A silly CL-PPCRE performance test

I read “Regular Expression Matching can be Simple and Fast” today (via DF), and I immediately had to try its test for exponential-ness with Edi Weitz’s excellent cl-ppcre.

Here’s a little benchmark thing (as noted in the article, “a?nan” translates to e.g. “a?a?a?aaa” for n=3):

(defun match-n (n)
  (let* ((as (make-list n :initial-element #\a))
         (regex (format nil "~{~A?~}~{~A~}" as as))
         (string (make-string n :initial-element #\a)))
    (time (cl-ppcre:scan regex string))))

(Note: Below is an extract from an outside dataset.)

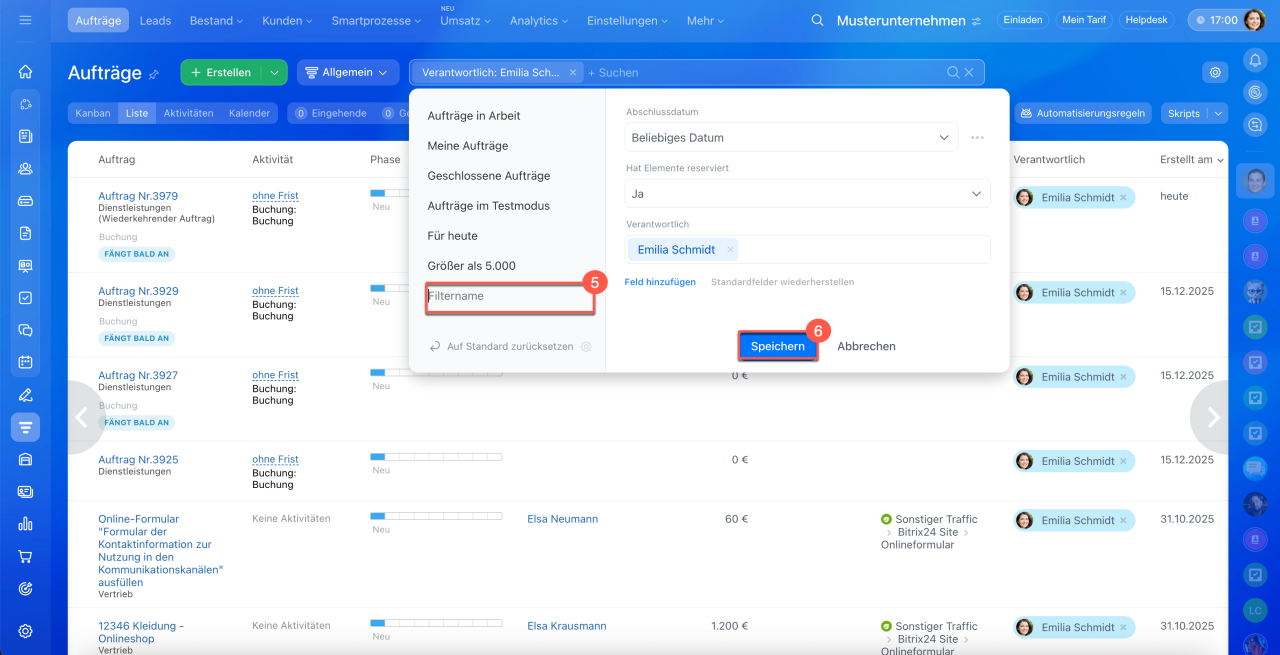The height and width of the screenshot is (655, 1280).
Task: Click the shopping cart icon in left sidebar
Action: [26, 556]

which gives me (on an intel iMac):

CL-USER> (match-n 100)
Evaluation took:
  0.008 seconds of real time
  0.007047 seconds of user run time
  9.4e-5 seconds of system run time
  0 calls to %EVAL
  0 page faults and
  4,562,912 bytes consed.
0
100
#()
#()

Tee hee. Perl 5.8.8 has been sitting on the same regex for the last few minutes; according to the article, it’ll take 1015 years. ^C!

Why is this blog-worthy? Regex benchmarks on bodies of #\a characters aren’t very interesting, after all (even if CL-PPCRE defeats Ruby, Perl and pcre, according to the graph). One reason: I really like how easy it was to format the regex from a list of #\as.

(Update: Sure enough, there’s a reddit discussion on the same topic. Note that this post’s purpose is to praise format, not cl-ppcre (-;)